It didn't take long for the political season to go from hard ball to harder ball.
No sooner had the national conventions ended than Jason Chaffetz, the former field-goal kicker running for the U.S. Congress as a Republican from Utah, had his immigration policy blasted and ruled wide right by a sitting Democratic congressman from California.
Interesting timing, considering Chaffetz's immigration policy has been in place on his Web site since January.
And Election Day is less than eight weeks away.
The California congressman, Mike Honda, criticized Chaffetz for suggesting that illegal immigrants be held in detention facilities that have been referred to as "tent cities."
Honda likened the idea to the internment camps Japanese-Americans, himself included, were forced into during World War II as America waged war with Japan.
In 1942, when he was less than a year old, Honda, now 67, was sent with his family from California to a relocation center in eastern Colorado, where they remained for nearly two years.
Honda called Chaffetz's comments "more than just offensive and embarrassing to all Americans they demonstrate a blatant disregard of the need to be vigilant in remembering the lessons learned from a disgraceful chapter in U.S. history."
I'm an American, and the only comments I find offensive and embarrassing are Rep. Honda's.
To compare the World War II internment camps to today's immigrant issue is like comparing night to day, yin to yang, black to white, Obama to McCain.
They're exactly the same, other than the fact that they are entirely different.
The Japanese-American internees weren't found guilty of anything and were put behind bars. Illegal immigrants, by the very definition of the term, are guilty but are often not put behind bars.
Worse, Honda suggested Chaffetz's immigration policy "fuels resentment toward targeted ethnic groups," implying racism. That prompted Chaffetz to demand an apology, saying Honda "stepped over the line there."

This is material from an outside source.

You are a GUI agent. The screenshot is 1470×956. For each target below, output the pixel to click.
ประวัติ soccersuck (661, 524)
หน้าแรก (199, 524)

Leaped would be more like it.
Honda can argue all day that imprisoning illegal immigrants is the wrong way to go, if that's how he feels, but bringing ethnicity into it and comparing it to a wartime policy he calls "one of the most shameful periods in American history" is the definition of non sequitur.
The Japanese-American internees were locked up because of their race and not their actions.

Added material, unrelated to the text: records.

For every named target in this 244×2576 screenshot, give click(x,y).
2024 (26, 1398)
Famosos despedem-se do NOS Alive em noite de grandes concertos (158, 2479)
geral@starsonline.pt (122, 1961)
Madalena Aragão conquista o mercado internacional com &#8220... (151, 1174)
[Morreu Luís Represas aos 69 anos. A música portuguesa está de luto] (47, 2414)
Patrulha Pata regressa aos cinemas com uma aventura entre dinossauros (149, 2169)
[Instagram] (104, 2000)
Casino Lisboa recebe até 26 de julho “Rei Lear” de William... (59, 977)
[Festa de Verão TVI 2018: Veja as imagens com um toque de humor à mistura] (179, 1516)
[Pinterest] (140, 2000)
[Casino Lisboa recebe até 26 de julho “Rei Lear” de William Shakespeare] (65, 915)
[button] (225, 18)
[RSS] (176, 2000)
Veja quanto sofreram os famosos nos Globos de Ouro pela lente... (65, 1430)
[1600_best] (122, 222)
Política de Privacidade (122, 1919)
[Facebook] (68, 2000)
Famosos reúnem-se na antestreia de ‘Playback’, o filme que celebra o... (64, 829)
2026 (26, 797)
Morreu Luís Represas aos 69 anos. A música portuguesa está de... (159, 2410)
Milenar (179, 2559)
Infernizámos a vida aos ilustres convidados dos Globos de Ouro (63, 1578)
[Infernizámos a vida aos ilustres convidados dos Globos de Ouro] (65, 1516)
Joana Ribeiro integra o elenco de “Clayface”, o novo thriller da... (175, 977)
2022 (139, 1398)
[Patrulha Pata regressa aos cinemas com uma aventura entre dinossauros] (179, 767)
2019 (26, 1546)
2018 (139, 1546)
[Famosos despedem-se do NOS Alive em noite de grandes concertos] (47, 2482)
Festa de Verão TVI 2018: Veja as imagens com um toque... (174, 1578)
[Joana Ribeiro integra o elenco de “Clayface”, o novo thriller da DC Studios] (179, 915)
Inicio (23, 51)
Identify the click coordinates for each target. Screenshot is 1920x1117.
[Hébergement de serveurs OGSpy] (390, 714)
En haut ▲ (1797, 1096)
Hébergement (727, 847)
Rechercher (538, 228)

Illegal immigrants are locked up (or proposed to be locked up) because of their actions and not their race.
I know and respect Mike Honda. A couple of years ago, I interviewed him when I was writing a book about American soldiers held captive by the Japanese during World War II. I included an entire chapter about how Honda, the infant war internee, used his influence in the U.S. Congress to pass a House resolution honoring the former POWs and appealed to the U.S. courts to grant them redress against the Japanese companies that used them as slave labor during the war. (The courts ultimately refused the case, citing the 1951 peace treaty between America and Japan).
I wasn't the only one impressed that a person of Japanese descent, and one who was imprisoned by America during the war, would be so objective to not see race and seek only justice in what became known as the JPOW case.

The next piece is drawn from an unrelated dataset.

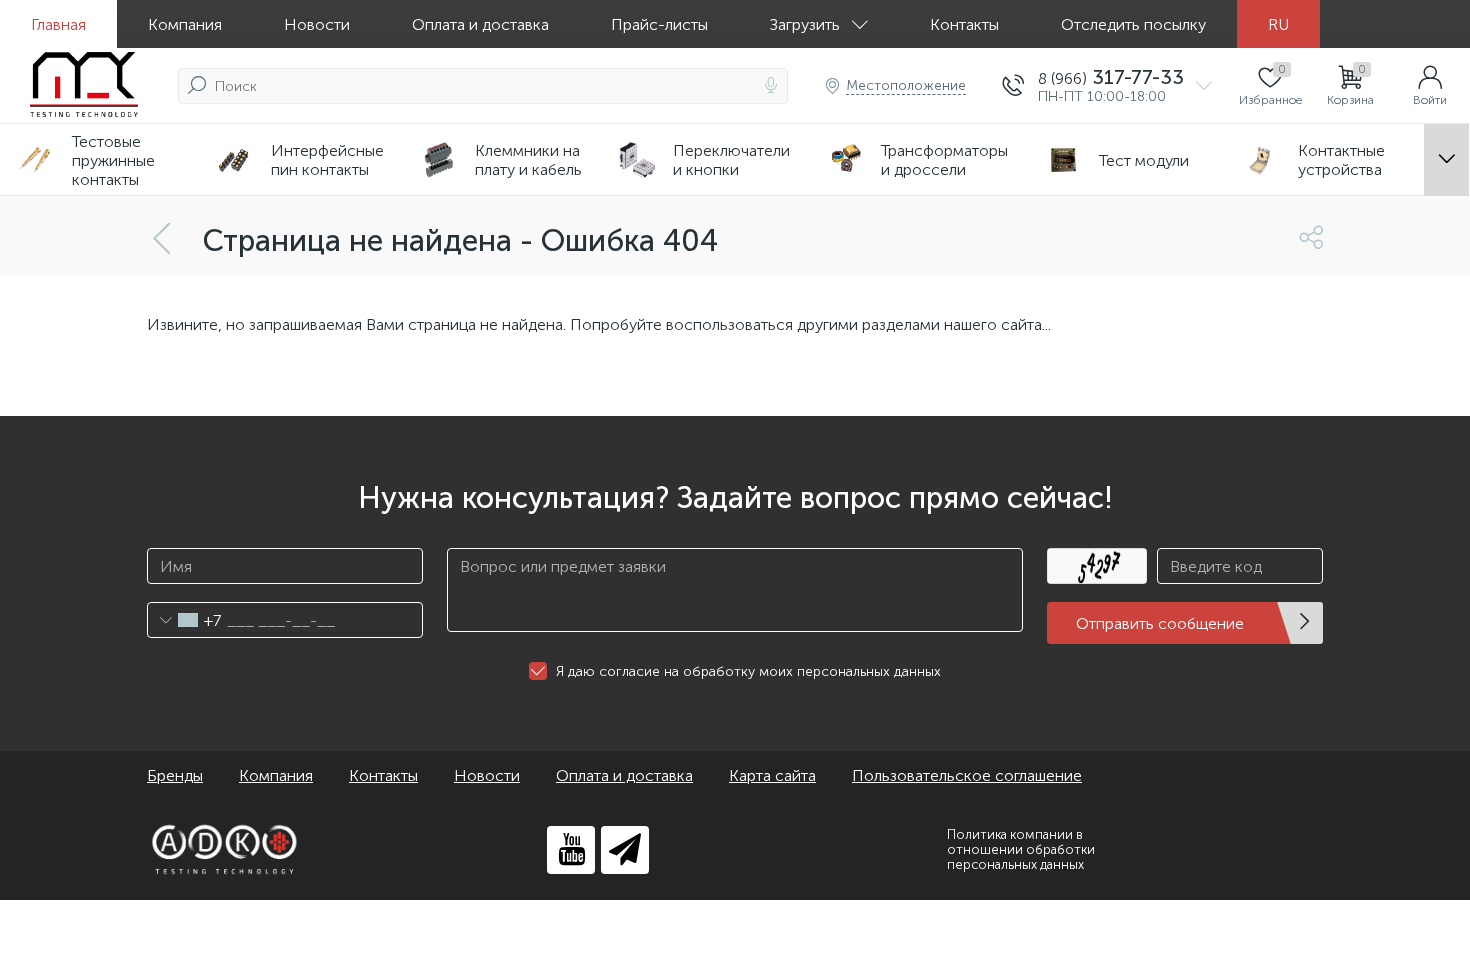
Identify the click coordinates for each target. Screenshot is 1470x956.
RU (1278, 24)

But now, when a Republican is running for a congressional seat in Utah that appears vulnerable to the Democrats because Chaffetz is an upstart who unexpectedly ousted six-term Republican Congressman Chris Cannon in the primaries, I am not so impressed as he uses a flimsy comparison and plays the race card just as campaign season heats up.The immigration issue is a thorny one at best, with no easy solutions; it doesn't help matters any when emotional attacks only inflame the debate.